So far, 2016 is promising to be a record-setting year for builders and buyers. So many great new innovations make it an exciting time to build and buy a new home. As a Lifestylist I’m always on the road looking for new trends, and we found some great ones at The International Builders Show and the Kitchen and Bath Industry Show. The one I’m most excited about though was 3D printing and how this can be used to build and design products for the home.
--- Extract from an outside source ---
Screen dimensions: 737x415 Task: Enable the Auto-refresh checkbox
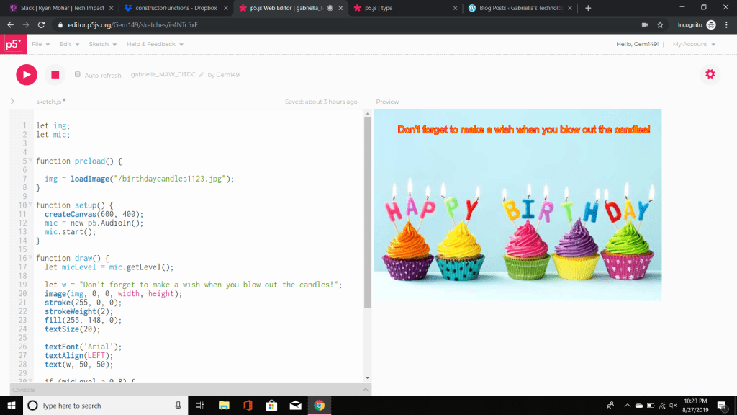pyautogui.click(x=78, y=74)
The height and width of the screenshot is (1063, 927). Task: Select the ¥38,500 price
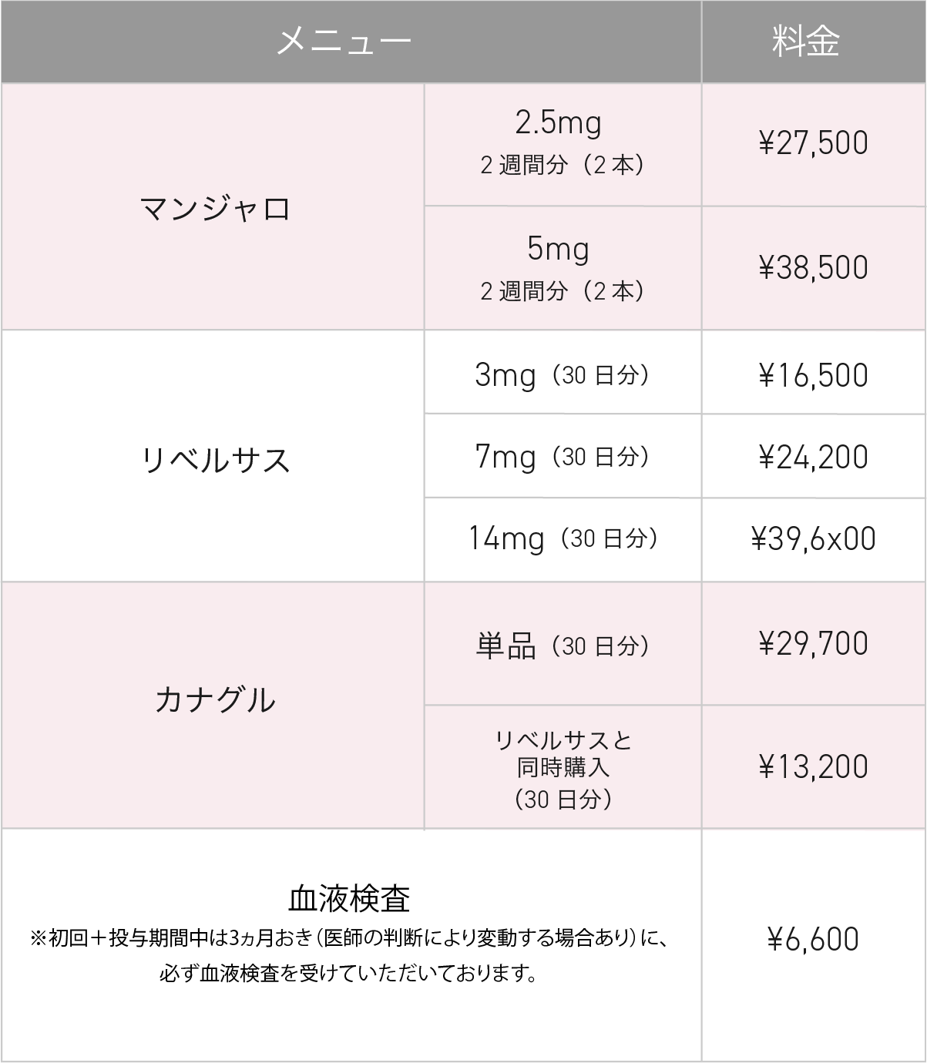(814, 268)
American Standard has changed their image by introducing their flagship luxury brand DXV. If you’ve been wanting to change out your 80s bathroom with the garden tub, now is a great time to do it. The entire line has products that are treated as functional art, and even a small investment in the line can make a boring bath into a spa.
What really got us excited, though, were the first residential faucets created with 3D printing debuting at the show. Lots of products have been made using this process in plastic, but these are the first ready-for-market working residential faucets to be printed in metal. I’ve seen photos of them, but didn’t grasp how special these are until I saw them in person.
The 3D printing process makes it possible for these intricate designs, which reinvent how water is brought to the user. It’s hard to imagine by just looking at the photos, but the open latticework that is at the base of the Vibrato faucet actually make up the waterways from which the water is delivered. This is so unique it that won the Best of Show in the Bath division at KBIS.
Similarly, the Shadowbrook has 19 separate waterways, and when they come together at the mouth of the faucet it looks like the water is coming from a waterfall or a stream, with the water bouncing over pebbles.
I have always thought that 3D printing was a way to get things made quickly and inexpensively, but that isn’t the case with these — the printing acts as a way to get precise, intricate features that couldn’t be made any other way. The printing process takes at least 24 hours, then they are hand finished over four days by hand to accomplish the luxurious, artisan butler finish. The handwork means that each faucet is unique and no two will be the same.
When I asked how quickly I could get one of these shipped for my home, I was told that only 99 of each of the three designs would be produced and available in the second half of 2016. There will be less than 20 stores that have access to these, and when I asked what Dallas retailers would stock them, they said there would only be one store in Texas, and it probably would be in Houston.
After sharing with them some of our recent record-breaking sales in Dallas, including the Hicks residence, I think they may be reconsidering. Even though these limited edition beauties range in price from $17,000 to $19,000, that’s chump change for most luxury real estate buyers. I’m sure we’ll be seeing some of these innovative 3D printed fixtures here in our Dallas luxury homes.
Let us know who is the first to get their name on the list!